Take this opportunity to plan ahead and build in safety nets for yourself so you can minimize risk to reimbursement and ultimately your revenue cycle as a whole. You can take the risk out of implementation and embrace it with full confidence by utilizing your Electronic Remittance Advice (aka 835) files. The 835 file is rich with information.

Leverage your 835 files to help build a safety net by capturing data sent directly from payors to analyze reimbursements and denials once you transition to ICD-10. Converting the 835 data into meaningful information will help you to determine which areas you need to focus on post-ICD-10. It will help remediate any reimbursement and/or denial issues and make you feel like you’ve unlocked the secret to obtaining meaningful information you can utilize at any point thereafter.


External Punch List

1) Reach out to your payers and find out which ones are willing and able to perform end-to-end (E2E) testing. Ideally, the payer will accept your test claims (837I/P), produce acknowledgements (999), send claim statuses (277), and ultimately produce electronic remittance advices (835).

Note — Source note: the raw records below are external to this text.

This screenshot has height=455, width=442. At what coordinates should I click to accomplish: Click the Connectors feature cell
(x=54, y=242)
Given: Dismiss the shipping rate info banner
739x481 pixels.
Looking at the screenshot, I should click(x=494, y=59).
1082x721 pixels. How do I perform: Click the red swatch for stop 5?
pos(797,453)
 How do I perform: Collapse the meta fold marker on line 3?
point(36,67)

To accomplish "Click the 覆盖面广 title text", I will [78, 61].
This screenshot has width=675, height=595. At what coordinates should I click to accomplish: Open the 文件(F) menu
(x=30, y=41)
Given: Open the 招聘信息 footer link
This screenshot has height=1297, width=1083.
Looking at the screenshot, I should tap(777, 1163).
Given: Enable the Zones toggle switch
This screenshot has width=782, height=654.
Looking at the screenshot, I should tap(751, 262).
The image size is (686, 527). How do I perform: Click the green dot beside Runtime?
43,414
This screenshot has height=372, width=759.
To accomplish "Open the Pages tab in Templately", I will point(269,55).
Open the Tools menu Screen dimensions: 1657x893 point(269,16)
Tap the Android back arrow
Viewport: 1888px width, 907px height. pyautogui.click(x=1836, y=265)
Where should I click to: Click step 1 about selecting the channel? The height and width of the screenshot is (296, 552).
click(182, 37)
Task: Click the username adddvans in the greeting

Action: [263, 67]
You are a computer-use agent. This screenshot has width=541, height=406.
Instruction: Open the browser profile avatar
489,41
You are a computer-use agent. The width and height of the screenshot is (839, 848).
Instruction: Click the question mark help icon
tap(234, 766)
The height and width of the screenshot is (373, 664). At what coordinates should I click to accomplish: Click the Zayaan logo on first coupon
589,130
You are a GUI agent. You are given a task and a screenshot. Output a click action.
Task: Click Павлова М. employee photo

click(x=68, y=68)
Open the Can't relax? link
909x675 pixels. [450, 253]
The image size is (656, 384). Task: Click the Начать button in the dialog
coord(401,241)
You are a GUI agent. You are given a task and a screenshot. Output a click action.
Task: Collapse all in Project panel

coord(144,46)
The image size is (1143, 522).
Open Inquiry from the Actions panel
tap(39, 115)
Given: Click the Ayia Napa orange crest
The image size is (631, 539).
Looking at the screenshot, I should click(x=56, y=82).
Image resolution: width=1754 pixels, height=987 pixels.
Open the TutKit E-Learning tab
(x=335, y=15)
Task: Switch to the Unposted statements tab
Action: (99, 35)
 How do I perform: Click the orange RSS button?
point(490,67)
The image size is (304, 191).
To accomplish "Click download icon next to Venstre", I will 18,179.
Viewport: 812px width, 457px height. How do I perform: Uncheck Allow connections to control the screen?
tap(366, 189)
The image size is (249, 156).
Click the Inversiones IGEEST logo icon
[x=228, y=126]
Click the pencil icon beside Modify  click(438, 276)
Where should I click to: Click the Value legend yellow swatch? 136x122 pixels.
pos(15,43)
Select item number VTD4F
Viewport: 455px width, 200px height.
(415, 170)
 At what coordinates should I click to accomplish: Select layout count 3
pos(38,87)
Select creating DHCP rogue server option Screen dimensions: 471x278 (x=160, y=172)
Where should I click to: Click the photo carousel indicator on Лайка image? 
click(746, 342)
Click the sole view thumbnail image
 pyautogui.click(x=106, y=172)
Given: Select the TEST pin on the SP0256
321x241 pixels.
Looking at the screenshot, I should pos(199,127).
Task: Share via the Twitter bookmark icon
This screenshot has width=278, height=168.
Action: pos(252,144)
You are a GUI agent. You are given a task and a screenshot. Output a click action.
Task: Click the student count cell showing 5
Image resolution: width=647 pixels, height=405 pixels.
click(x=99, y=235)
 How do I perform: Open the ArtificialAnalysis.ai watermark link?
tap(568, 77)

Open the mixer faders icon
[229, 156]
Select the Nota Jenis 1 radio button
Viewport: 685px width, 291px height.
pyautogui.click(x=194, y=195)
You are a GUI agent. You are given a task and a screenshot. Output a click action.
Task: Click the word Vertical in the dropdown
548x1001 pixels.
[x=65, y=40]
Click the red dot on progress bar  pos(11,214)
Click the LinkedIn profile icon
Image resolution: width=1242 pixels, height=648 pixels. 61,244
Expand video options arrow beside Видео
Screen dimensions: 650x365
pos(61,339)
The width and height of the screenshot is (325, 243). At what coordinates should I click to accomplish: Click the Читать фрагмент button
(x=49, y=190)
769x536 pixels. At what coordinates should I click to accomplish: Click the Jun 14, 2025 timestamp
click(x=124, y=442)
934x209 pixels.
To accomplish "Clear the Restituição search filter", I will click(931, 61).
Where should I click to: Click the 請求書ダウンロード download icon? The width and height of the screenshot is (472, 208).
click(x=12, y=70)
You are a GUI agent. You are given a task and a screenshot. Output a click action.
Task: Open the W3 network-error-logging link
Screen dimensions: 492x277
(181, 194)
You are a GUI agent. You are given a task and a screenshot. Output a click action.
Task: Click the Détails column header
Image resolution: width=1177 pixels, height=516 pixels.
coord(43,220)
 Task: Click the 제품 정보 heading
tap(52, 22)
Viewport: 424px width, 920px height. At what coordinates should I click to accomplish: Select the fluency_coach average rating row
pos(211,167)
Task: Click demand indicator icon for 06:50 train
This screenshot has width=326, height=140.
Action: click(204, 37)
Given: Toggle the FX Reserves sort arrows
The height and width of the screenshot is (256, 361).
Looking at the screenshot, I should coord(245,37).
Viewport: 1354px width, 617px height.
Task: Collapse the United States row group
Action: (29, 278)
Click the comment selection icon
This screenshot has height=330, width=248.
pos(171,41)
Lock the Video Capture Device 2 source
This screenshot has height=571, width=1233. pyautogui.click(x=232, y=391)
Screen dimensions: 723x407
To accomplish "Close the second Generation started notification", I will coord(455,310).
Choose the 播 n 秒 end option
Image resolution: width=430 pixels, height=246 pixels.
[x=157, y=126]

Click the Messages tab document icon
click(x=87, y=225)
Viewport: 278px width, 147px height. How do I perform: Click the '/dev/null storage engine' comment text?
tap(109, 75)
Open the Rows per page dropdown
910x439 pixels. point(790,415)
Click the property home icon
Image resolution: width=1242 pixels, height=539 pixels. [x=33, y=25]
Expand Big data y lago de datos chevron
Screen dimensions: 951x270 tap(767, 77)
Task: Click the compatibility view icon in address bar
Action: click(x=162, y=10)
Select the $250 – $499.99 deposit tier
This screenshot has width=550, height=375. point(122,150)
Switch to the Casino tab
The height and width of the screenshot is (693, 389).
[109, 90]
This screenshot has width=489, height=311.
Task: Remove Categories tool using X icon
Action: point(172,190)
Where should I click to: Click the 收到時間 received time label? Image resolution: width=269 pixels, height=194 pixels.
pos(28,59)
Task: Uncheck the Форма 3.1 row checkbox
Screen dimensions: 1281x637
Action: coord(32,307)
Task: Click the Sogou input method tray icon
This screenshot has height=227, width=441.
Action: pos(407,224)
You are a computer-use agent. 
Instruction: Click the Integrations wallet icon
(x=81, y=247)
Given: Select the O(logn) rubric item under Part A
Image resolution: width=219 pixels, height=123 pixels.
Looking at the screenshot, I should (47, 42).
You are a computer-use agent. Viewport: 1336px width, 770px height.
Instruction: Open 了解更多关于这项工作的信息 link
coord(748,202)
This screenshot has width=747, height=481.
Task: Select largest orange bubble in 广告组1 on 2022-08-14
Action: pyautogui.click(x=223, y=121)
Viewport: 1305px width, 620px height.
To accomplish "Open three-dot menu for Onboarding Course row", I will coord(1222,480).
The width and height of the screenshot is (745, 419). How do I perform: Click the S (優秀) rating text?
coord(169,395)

2) Find out which parameters and limitations your payers have with testing. For example:

  • Date to use for ICD-10 cutover
  • Test patients
    • If they are using fictitious members - is there a pool of test members to use
    • If they using real members – are there limitations (e.g. only HMO members, only active members between specific start and end dates, etc.)
  • Deadline for submitting test claims
  • Volume limitations on test claims
  • What is the process for transmitting responses (e.g. 999, 277, 835s)
  • Other specifications

3) Make sure your clearinghouse is part of the testing since you want to mimic your true production process as closely as possible. Find out:

  • Do they have a test environment you can user for testing?
  • What is their turnaround time for creating/submitting test claims?

4) Analyze a specific period of claim (e.g. 1 year) and find the top ten to twenty ICD-9 codes.

5) Pull/create claims that consist of your top 10-20 ICD-9 codes. Make sure you have a good tracking process of what claims you sent, why you sent the claim, the expected and actual results.

6) Have your coding team (hopefully with the help of your billing/scrubber system) cross-walk the ICD-9 codes into ICD-10 codes.

7) Work with your clearinghouse to submit test claims.

8) Analyze responses:

  • 999: pay close attention to the reference IK501, it contains the status of the transaction set. Below are the possible responses:






Accepted But Errors Were Noted (The transaction set indicated in this AK2 loop contained errors, but was forwarded for further processing.)


Rejected, Message Authentication Code (MAC) Failed


Rejected (The transaction set indicated in this AK2 loop contained errors, and was NOT forwarded for further processing. It will need to be corrected and resubmitted.)


Rejected, Assurance Failed Validity Tests


Rejected, Content After Decryption Could Not Be Analyzed


  • 277: pay close attention to Claim Status Category Codes and the Claim Status Codes (not to be confused with the Claim Status Codes located in the 835 file). There are 6 main categories of Claim Status Category Codes (see below) and more than 750 Claim Status Codes, which provide more detail to support the Claim Status Category Code:

    • Acknowledgements
    • Pending
    • Finalized
    • Requests for additional information
    • General
    • Error
    • Searched

  • 835: pay close to attention to the Claim Adjustment Reason Codes (CARCs) and required Remittance Advice Reason Codes (RARCs) to help understand reimbursement and/or denials. As the industry transitions to ICD-10, it will be even more critical to capture, analyze, and interpret these codes since there will most likely be an increase in denials and disruptions to cash flow. You should also look for any DRG shifts.

If your organization has not yet implemented it, the 835 file is even more critical than ever before. Not only does it help automate your payment posting, but it will also reduce errors and provide data to help with denial management. This is in turn will enable an analysis of how ICD-10 impacts your reimbursements and denials, so the more you plan ahead, the more benefits you will reap later. Test, test, test….and set up your 835 safety net.